** Exercise instructions **
Print the material underneath in full, keeping every line exactly as it is.

** Data provided **
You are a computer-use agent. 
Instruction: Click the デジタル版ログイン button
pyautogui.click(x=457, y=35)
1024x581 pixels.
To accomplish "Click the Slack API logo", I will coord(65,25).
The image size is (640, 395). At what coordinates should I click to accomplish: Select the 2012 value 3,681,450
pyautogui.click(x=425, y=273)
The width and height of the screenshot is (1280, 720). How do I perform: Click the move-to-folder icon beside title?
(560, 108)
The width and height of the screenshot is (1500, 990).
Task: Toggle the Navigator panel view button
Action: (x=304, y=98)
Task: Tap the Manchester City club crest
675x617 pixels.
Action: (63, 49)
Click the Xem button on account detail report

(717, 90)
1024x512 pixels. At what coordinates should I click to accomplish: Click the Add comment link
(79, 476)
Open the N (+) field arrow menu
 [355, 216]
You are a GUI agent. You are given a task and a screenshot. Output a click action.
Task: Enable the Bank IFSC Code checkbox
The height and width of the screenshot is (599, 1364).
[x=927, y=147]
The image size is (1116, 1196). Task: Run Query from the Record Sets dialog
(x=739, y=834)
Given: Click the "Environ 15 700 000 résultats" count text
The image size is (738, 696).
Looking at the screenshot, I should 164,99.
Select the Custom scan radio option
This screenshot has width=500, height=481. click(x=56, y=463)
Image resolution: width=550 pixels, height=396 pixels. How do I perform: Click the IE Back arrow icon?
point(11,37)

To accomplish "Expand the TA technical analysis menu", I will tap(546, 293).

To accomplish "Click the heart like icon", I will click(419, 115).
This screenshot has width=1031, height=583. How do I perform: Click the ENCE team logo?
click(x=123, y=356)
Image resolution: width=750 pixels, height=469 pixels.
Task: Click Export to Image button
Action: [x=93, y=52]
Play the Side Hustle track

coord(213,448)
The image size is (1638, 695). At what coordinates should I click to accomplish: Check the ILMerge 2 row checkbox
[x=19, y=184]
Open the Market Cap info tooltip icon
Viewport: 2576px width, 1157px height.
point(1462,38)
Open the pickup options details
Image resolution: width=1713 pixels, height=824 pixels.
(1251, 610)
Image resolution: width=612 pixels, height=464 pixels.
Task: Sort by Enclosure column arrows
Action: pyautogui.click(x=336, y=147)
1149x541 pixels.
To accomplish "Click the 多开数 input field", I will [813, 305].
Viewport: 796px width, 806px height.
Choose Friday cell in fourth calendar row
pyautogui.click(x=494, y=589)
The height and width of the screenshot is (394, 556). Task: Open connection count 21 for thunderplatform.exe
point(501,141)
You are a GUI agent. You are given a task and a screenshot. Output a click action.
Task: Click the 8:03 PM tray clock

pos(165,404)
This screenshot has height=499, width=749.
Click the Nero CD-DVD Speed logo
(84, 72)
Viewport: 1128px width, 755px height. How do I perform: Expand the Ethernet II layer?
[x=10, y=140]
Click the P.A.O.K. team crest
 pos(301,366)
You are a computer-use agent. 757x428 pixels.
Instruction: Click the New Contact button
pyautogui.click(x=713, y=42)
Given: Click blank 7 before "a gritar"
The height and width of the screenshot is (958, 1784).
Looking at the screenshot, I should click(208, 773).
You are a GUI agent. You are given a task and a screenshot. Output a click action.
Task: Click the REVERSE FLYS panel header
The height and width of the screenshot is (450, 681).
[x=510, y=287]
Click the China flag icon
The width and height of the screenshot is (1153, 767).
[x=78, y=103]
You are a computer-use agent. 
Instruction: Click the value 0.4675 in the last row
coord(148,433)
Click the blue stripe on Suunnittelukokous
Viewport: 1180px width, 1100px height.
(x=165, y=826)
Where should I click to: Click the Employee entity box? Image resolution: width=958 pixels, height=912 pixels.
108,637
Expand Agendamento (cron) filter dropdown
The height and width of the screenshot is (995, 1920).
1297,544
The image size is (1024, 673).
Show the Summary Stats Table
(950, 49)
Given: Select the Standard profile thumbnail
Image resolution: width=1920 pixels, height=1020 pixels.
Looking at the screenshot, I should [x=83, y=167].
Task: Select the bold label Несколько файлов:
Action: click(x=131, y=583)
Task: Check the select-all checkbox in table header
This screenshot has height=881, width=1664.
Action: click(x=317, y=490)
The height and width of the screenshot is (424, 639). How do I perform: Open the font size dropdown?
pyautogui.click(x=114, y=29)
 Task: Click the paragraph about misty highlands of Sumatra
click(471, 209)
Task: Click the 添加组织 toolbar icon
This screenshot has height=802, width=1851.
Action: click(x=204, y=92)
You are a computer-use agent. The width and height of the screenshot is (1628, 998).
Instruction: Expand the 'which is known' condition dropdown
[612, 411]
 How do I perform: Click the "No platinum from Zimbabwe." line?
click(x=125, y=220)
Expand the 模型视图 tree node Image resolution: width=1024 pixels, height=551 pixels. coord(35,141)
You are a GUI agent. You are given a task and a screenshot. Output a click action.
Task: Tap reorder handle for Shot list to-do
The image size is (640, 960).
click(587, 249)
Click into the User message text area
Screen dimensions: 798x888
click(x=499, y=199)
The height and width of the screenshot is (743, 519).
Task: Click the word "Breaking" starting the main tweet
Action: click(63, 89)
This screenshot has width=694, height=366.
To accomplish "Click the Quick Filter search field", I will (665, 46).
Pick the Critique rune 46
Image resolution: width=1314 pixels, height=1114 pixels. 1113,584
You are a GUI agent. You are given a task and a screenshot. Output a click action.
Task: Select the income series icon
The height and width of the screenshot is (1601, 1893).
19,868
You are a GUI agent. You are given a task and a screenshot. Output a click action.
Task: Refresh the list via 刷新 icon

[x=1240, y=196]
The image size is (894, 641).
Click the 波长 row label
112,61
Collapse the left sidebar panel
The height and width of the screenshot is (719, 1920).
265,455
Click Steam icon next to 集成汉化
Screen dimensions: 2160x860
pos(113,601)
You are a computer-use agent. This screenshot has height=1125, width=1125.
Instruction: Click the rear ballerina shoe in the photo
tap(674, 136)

** Task solution **
You are a computer-use agent. 
Instruction: Click the デジタル版ログイン button
pyautogui.click(x=457, y=35)
1024x581 pixels.
To accomplish "Click the Slack API logo", I will coord(65,25).
The image size is (640, 395). At what coordinates should I click to accomplish: Select the 2012 value 3,681,450
pyautogui.click(x=425, y=273)
The width and height of the screenshot is (1280, 720). How do I perform: Click the move-to-folder icon beside title?
(560, 108)
The width and height of the screenshot is (1500, 990).
Task: Toggle the Navigator panel view button
Action: (x=304, y=98)
Task: Tap the Manchester City club crest
675x617 pixels.
Action: (63, 49)
Click the Xem button on account detail report

(717, 90)
1024x512 pixels. At what coordinates should I click to accomplish: Click the Add comment link
(79, 476)
Open the N (+) field arrow menu
 [355, 216]
You are a GUI agent. You are given a task and a screenshot. Output a click action.
Task: Enable the Bank IFSC Code checkbox
The height and width of the screenshot is (599, 1364).
[x=927, y=147]
The image size is (1116, 1196). Task: Run Query from the Record Sets dialog
(x=739, y=834)
Given: Click the "Environ 15 700 000 résultats" count text
The image size is (738, 696).
Looking at the screenshot, I should 164,99.
Select the Custom scan radio option
This screenshot has width=500, height=481. click(x=56, y=463)
Image resolution: width=550 pixels, height=396 pixels. How do I perform: Click the IE Back arrow icon?
point(11,37)

To accomplish "Expand the TA technical analysis menu", I will tap(546, 293).

To accomplish "Click the heart like icon", I will click(419, 115).
This screenshot has width=1031, height=583. How do I perform: Click the ENCE team logo?
click(x=123, y=356)
Image resolution: width=750 pixels, height=469 pixels.
Task: Click Export to Image button
Action: [x=93, y=52]
Play the Side Hustle track

coord(213,448)
The image size is (1638, 695). At what coordinates should I click to accomplish: Check the ILMerge 2 row checkbox
[x=19, y=184]
Open the Market Cap info tooltip icon
Viewport: 2576px width, 1157px height.
point(1462,38)
Open the pickup options details
Image resolution: width=1713 pixels, height=824 pixels.
(1251, 610)
Image resolution: width=612 pixels, height=464 pixels.
Task: Sort by Enclosure column arrows
Action: pyautogui.click(x=336, y=147)
1149x541 pixels.
To accomplish "Click the 多开数 input field", I will [813, 305].
Viewport: 796px width, 806px height.
Choose Friday cell in fourth calendar row
pyautogui.click(x=494, y=589)
The height and width of the screenshot is (394, 556). Task: Open connection count 21 for thunderplatform.exe
point(501,141)
You are a GUI agent. You are given a task and a screenshot. Output a click action.
Task: Click the 8:03 PM tray clock

pos(165,404)
This screenshot has height=499, width=749.
Click the Nero CD-DVD Speed logo
(84, 72)
Viewport: 1128px width, 755px height. How do I perform: Expand the Ethernet II layer?
[x=10, y=140]
Click the P.A.O.K. team crest
 pos(301,366)
You are a computer-use agent. 757x428 pixels.
Instruction: Click the New Contact button
pyautogui.click(x=713, y=42)
Given: Click blank 7 before "a gritar"
The height and width of the screenshot is (958, 1784).
Looking at the screenshot, I should click(208, 773).
You are a GUI agent. You are given a task and a screenshot. Output a click action.
Task: Click the REVERSE FLYS panel header
The height and width of the screenshot is (450, 681).
[x=510, y=287]
Click the China flag icon
The width and height of the screenshot is (1153, 767).
[x=78, y=103]
You are a computer-use agent. 
Instruction: Click the value 0.4675 in the last row
coord(148,433)
Click the blue stripe on Suunnittelukokous
Viewport: 1180px width, 1100px height.
(x=165, y=826)
Where should I click to: Click the Employee entity box? Image resolution: width=958 pixels, height=912 pixels.
108,637
Expand Agendamento (cron) filter dropdown
The height and width of the screenshot is (995, 1920).
1297,544
The image size is (1024, 673).
Show the Summary Stats Table
(950, 49)
Given: Select the Standard profile thumbnail
Image resolution: width=1920 pixels, height=1020 pixels.
Looking at the screenshot, I should [x=83, y=167].
Task: Select the bold label Несколько файлов:
Action: click(x=131, y=583)
Task: Check the select-all checkbox in table header
This screenshot has height=881, width=1664.
Action: click(x=317, y=490)
The height and width of the screenshot is (424, 639). How do I perform: Open the font size dropdown?
pyautogui.click(x=114, y=29)
 Task: Click the paragraph about misty highlands of Sumatra
click(471, 209)
Task: Click the 添加组织 toolbar icon
This screenshot has height=802, width=1851.
Action: click(x=204, y=92)
You are a computer-use agent. The width and height of the screenshot is (1628, 998).
Instruction: Expand the 'which is known' condition dropdown
[612, 411]
 How do I perform: Click the "No platinum from Zimbabwe." line?
click(x=125, y=220)
Expand the 模型视图 tree node Image resolution: width=1024 pixels, height=551 pixels. coord(35,141)
You are a GUI agent. You are given a task and a screenshot. Output a click action.
Task: Tap reorder handle for Shot list to-do
The image size is (640, 960).
click(587, 249)
Click into the User message text area
Screen dimensions: 798x888
click(x=499, y=199)
The height and width of the screenshot is (743, 519).
Task: Click the word "Breaking" starting the main tweet
Action: click(63, 89)
This screenshot has width=694, height=366.
To accomplish "Click the Quick Filter search field", I will (665, 46).
Pick the Critique rune 46
Image resolution: width=1314 pixels, height=1114 pixels. 1113,584
You are a GUI agent. You are given a task and a screenshot. Output a click action.
Task: Select the income series icon
The height and width of the screenshot is (1601, 1893).
19,868
You are a GUI agent. You are given a task and a screenshot. Output a click action.
Task: Refresh the list via 刷新 icon

[x=1240, y=196]
The image size is (894, 641).
Click the 波长 row label
112,61
Collapse the left sidebar panel
The height and width of the screenshot is (719, 1920).
265,455
Click Steam icon next to 集成汉化
Screen dimensions: 2160x860
pos(113,601)
You are a computer-use agent. This screenshot has height=1125, width=1125.
Instruction: Click the rear ballerina shoe in the photo
tap(674, 136)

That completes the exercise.